- [Problem statement] Copy each of the following records character for character, keeping every line as it appears.

- [Source material]
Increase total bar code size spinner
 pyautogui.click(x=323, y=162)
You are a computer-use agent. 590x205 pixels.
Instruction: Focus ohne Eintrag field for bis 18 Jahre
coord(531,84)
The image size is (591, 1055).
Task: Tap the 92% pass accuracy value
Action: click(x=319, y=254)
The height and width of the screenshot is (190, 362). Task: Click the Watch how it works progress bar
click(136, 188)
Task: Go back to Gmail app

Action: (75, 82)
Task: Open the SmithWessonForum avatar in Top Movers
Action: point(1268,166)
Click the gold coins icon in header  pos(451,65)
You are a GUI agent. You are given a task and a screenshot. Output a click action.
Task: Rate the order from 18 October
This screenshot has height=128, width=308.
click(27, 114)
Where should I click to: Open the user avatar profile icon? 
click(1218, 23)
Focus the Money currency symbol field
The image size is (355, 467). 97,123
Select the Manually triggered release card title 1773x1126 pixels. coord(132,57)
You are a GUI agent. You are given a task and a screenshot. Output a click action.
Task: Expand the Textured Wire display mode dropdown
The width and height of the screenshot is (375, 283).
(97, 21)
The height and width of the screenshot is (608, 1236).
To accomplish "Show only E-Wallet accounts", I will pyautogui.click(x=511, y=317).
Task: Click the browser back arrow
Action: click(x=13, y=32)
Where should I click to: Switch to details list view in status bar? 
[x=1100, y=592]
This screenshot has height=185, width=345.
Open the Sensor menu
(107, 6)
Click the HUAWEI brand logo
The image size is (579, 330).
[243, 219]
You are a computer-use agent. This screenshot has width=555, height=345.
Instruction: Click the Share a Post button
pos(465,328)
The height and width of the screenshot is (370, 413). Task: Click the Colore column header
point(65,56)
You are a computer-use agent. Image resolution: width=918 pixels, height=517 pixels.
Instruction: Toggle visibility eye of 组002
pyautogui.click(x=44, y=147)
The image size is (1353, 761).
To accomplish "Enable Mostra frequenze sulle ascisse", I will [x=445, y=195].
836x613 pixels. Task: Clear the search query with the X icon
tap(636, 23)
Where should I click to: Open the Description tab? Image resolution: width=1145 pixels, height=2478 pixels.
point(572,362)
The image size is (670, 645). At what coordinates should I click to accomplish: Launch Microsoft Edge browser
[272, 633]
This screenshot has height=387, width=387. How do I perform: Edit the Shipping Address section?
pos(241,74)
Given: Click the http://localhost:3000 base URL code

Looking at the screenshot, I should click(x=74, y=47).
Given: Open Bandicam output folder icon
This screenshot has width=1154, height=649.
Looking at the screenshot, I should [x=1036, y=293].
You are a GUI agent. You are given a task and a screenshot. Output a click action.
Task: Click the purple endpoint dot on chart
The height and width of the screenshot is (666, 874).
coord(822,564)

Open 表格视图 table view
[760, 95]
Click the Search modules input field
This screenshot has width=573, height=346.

- [Solution for this task]
Increase total bar code size spinner
 pyautogui.click(x=323, y=162)
You are a computer-use agent. 590x205 pixels.
Instruction: Focus ohne Eintrag field for bis 18 Jahre
coord(531,84)
The image size is (591, 1055).
Task: Tap the 92% pass accuracy value
Action: click(x=319, y=254)
The height and width of the screenshot is (190, 362). Task: Click the Watch how it works progress bar
click(136, 188)
Task: Go back to Gmail app

Action: (75, 82)
Task: Open the SmithWessonForum avatar in Top Movers
Action: point(1268,166)
Click the gold coins icon in header  pos(451,65)
You are a GUI agent. You are given a task and a screenshot. Output a click action.
Task: Rate the order from 18 October
This screenshot has height=128, width=308.
click(27, 114)
Where should I click to: Open the user avatar profile icon? 
click(1218, 23)
Focus the Money currency symbol field
The image size is (355, 467). 97,123
Select the Manually triggered release card title 1773x1126 pixels. coord(132,57)
You are a GUI agent. You are given a task and a screenshot. Output a click action.
Task: Expand the Textured Wire display mode dropdown
The width and height of the screenshot is (375, 283).
(97, 21)
The height and width of the screenshot is (608, 1236).
To accomplish "Show only E-Wallet accounts", I will pyautogui.click(x=511, y=317).
Task: Click the browser back arrow
Action: click(x=13, y=32)
Where should I click to: Switch to details list view in status bar? 
[x=1100, y=592]
This screenshot has height=185, width=345.
Open the Sensor menu
(107, 6)
Click the HUAWEI brand logo
The image size is (579, 330).
[243, 219]
You are a computer-use agent. This screenshot has width=555, height=345.
Instruction: Click the Share a Post button
pos(465,328)
The height and width of the screenshot is (370, 413). Task: Click the Colore column header
point(65,56)
You are a computer-use agent. Image resolution: width=918 pixels, height=517 pixels.
Instruction: Toggle visibility eye of 组002
pyautogui.click(x=44, y=147)
The image size is (1353, 761).
To accomplish "Enable Mostra frequenze sulle ascisse", I will [x=445, y=195].
836x613 pixels. Task: Clear the search query with the X icon
tap(636, 23)
Where should I click to: Open the Description tab? Image resolution: width=1145 pixels, height=2478 pixels.
point(572,362)
The image size is (670, 645). At what coordinates should I click to accomplish: Launch Microsoft Edge browser
[272, 633]
This screenshot has height=387, width=387. How do I perform: Edit the Shipping Address section?
pos(241,74)
Given: Click the http://localhost:3000 base URL code

Looking at the screenshot, I should click(x=74, y=47).
Given: Open Bandicam output folder icon
This screenshot has width=1154, height=649.
Looking at the screenshot, I should [x=1036, y=293].
You are a GUI agent. You are given a task and a screenshot. Output a click action.
Task: Click the purple endpoint dot on chart
The height and width of the screenshot is (666, 874).
coord(822,564)

Open 表格视图 table view
[760, 95]
Click the Search modules input field
This screenshot has width=573, height=346.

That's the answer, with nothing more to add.